From the entries below, return every line that includes the word "computer".

== Provided entries

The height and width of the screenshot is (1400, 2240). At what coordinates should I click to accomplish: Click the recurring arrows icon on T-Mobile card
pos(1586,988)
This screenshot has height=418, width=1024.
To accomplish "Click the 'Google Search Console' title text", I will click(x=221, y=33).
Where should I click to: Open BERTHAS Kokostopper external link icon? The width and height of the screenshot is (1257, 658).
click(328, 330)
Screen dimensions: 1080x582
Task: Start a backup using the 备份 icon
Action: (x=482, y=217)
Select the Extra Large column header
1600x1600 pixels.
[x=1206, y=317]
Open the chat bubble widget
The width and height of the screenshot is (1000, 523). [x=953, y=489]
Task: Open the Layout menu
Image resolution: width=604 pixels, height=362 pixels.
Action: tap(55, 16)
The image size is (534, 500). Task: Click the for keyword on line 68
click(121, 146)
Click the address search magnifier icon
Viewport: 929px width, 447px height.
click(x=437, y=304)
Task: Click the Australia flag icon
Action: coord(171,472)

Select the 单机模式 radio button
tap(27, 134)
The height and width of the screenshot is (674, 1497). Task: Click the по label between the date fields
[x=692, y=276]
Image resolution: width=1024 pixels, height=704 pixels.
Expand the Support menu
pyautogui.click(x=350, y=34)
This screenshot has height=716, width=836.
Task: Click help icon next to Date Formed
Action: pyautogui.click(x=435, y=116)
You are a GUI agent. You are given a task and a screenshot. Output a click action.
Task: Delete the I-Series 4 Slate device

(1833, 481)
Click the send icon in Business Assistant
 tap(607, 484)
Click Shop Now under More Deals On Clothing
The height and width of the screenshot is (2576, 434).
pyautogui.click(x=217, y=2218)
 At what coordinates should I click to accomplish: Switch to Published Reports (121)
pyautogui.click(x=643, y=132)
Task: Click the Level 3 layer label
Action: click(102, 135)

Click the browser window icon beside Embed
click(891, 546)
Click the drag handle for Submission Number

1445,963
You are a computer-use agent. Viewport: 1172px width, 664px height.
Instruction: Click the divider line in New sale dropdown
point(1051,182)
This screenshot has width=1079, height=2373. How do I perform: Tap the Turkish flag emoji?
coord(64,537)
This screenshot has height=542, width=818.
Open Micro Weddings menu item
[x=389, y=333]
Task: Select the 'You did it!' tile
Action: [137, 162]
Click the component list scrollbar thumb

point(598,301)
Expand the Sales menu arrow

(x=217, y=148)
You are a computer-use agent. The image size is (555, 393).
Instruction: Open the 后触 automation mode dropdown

====

== Task result ==
You are a computer-use agent. Viewport: 1172px width, 664px height.
You are a computer-use agent. The image size is (555, 393).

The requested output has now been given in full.